Se passa la riforma costituzionale, con il nuovo articolo 117, nella Costituzione entrano ufficialmente i vincoli europei. Il leader della Lega Nord, Matteo Salvini, non ci sta e passa al contrattacco perché «la Costituzione è cambiata in peggio».

ROMA - Matteo Salvini attacca la riforma costituzionale Renzi-Boschi approvata dal Parlamento il 12 aprile e che sarà sottoposta a referendum confermativo il prossimo 4 dicembre. Il segretario della Lega ed europarlamentare se la prende in particolare con il nuovo articolo 117 («La potestà legislativa è esercitata dallo Stato e dalle Regioni nel rispetto della Costituzione, nonché dei vincoli derivanti dall'ordinamento dell'Unione Europea e dagli obblighi internazionali»), definendolo una follia, che toglierà sovranità al popolo italiano a favore dell'Unione europea, principale motivo per cui voterà no.

In Costituzione entrano i vincoli europei
«Sarebbe la prima volta nella storia che una Costituzione - e noi saremmo le prime cavie - mette nero su bianco che i vincoli dell'Unione europea sono legge. Quindi se l'Unione europea dice 'quei soldi non li puoi spendere per i terremotati' c'è in Costituzione; 'non puoi salvare le tue banche' ce l'hai in Costituzione; 'la tua agricoltura va in fallimento' c'è in Costituzione è una follia, una follia pagata evidentemente. Io non sono schiavo di nessuno, gli italiani non sono schiavi di nessuno», esordisce il leader della Lega Nord.

Salvini: La sovranità appartiene al popolo
«La sovranità appartiene al popolo, non all'Unione europea. Questo è uno dei principali motivi per cui voto 'no'. Io me la sono riletta, non vengo qui a sparare spot, ho letto e riletto libri del professor (Paolo) Bechi, professor (Stefano Bruno) Galli, professor (Valerio) Onida e complica i rapporti tra Camera e Senato che litigheranno, fra Stato e Regioni che litigheranno e il governo farà ancora più decreti rispetto a quelli che fa oggi quindi ingolfando il Parlamento. Se il Senato serve lo voti, se il Senato non serve non lo voti», prosegue il segretario del Carroccio.

La battaglia della Lega Nord per il «no»
«Chi saranno i senatori?

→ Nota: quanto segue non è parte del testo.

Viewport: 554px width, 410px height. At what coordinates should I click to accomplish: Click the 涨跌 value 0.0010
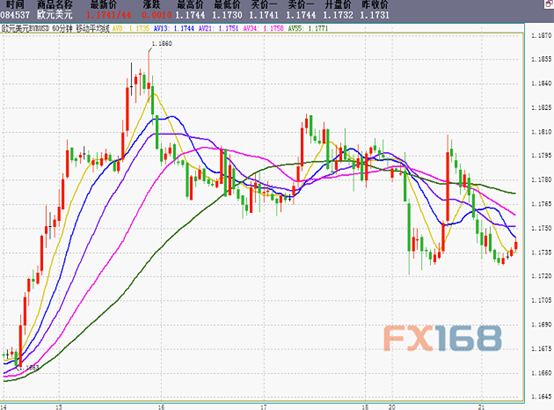pyautogui.click(x=157, y=15)
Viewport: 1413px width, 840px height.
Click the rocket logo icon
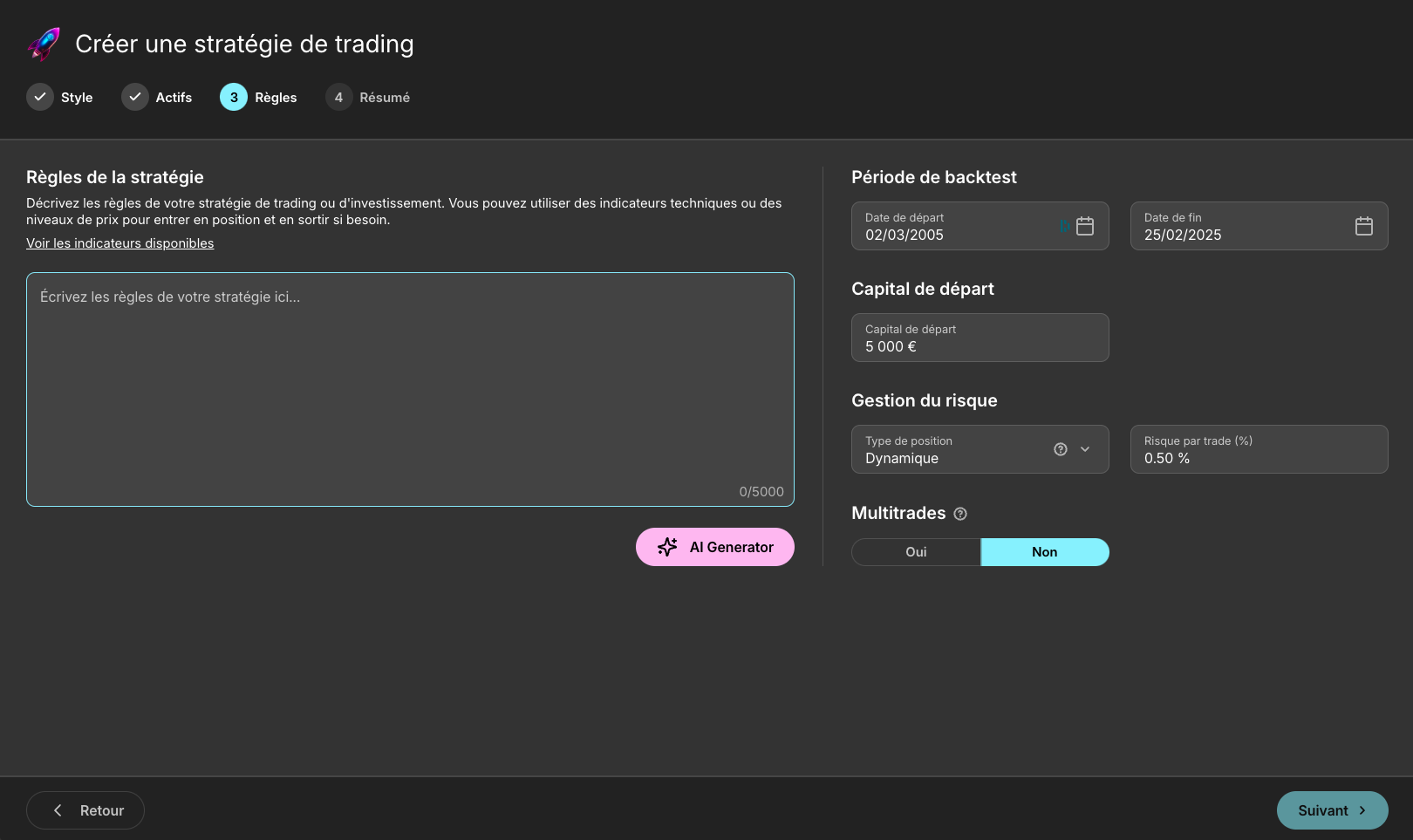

Saranno consiglieri regionali e sindaci che nel tempo libero verranno a Roma una volta la settimana a fare i senatori con l'immunità parlamentare decidendo su questioni come quelle europee, di cui evidentemente sanno poco o nulla. Quindi è una presa in giro come lo fu quella della finta cancellazione delle province. E' una Costituzione cambiata in peggio, voto 'no' e non ho dubbio alcuno su questo», conclude Matteo Salvini.